[Trecho para leitura]:
O sacramentano, Antonio Marcos Félix, conhecido em Sacrramento no círculo de amigos como Totó, 41, o segundo dos quatro filhos do casal Joaquim Félix e Marlene de Souza Félix. Formado em Engenharia Civil pela Uniube em1998, depois de estagiar em uma empresa, no ramo de cimento e concreto na cidade de Uberaba, após a formatura continuou como funcionário, até ingressar no ramo de construção de linhas de transmissão . No final de 2010, contratado por uma das maiores empesas de construção civil pesada do País, Antonio foi para o Amazonas, para construir uma grande linha de transmissão e a Arena de Manaus. Em visita aos familiares em Sacramento, neste mês de agosto, recebeu o ET, na casa dos pais, para um bate papo, falando dos grandes projetos construídos...
ET - Como foi a sua ida para uma das maiores empresas de construção do país?
Antonio - Foi a partir de um convite da própria empresa, que estava formando uma equipe para uma obra de linha de transmissão no Amazonas, saindo de Oriximiná, no Pará, até Silves, no Amazonas e de lá até Manaus, obra considerada uma das mais difíceis na construção civil, nesse ramo de linha de transmissão já executadas no Brasil. E a dificuldade deve-se à diversidade de clima, relevo e vegetação, com vários trechos, que acredito, nunca ninguém havia pisado. Temos torres que chegaram a 180 metros, por exemplo, na travessia do rio Trombetas. De Oriximiná a Silves são 330 km, e mais um trecho de 250 km até Manaus, construído por outra construtora.
ET - Como foi a experiência na selva, as dificuldades, os desafios e como superaram esses obstáculos?

[Dados brutos]:
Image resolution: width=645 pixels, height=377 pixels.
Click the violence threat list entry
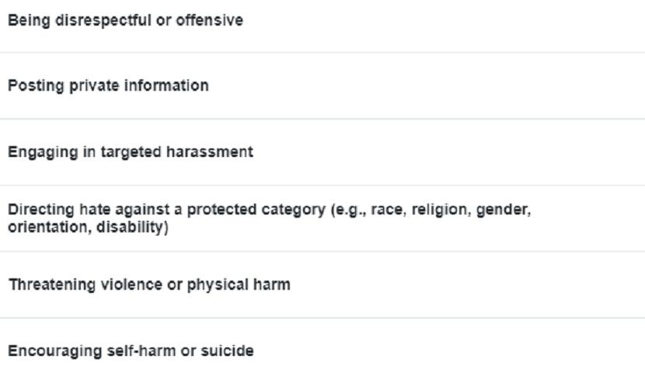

[Tarefa proposta]:
Dê seguimento à entrevista com o engenheiro Antonio Marcos Félix, escrevendo a continuação logo após a última pergunta apresentada.

[Resposta]:
Antonio - Foi realmente uma obra singular. Dá orgulho dizer que trabalhei numa obra desse porte, tão importante e com esse nível de dificuldade. Não há transporte rodoviário, todo o transporte é feito por balsa, no meio da selva. Não há estradas e não há como construir, devido à topografia, muitas lagoas e muitos rios perenes. A variação entre a cota máxima e a mínima dos rios chega a 14 metros. Há locais onde não se consegue trabalhar, então usamos as 'janelas hidrográficas', aqueles espaços das baixas dos rios, sem no entanto estar seco. Se estiver seco não conseguimos trabalhar, porque não dá pra chegar material, que depende do transporte fluvial; e na época das chuvas há os atoleiros, que dificultam muito o serviço. A experiência profissional foi excelente.
ET - Qual a técnica utilizada para a instalação de uma torre em um local como esse?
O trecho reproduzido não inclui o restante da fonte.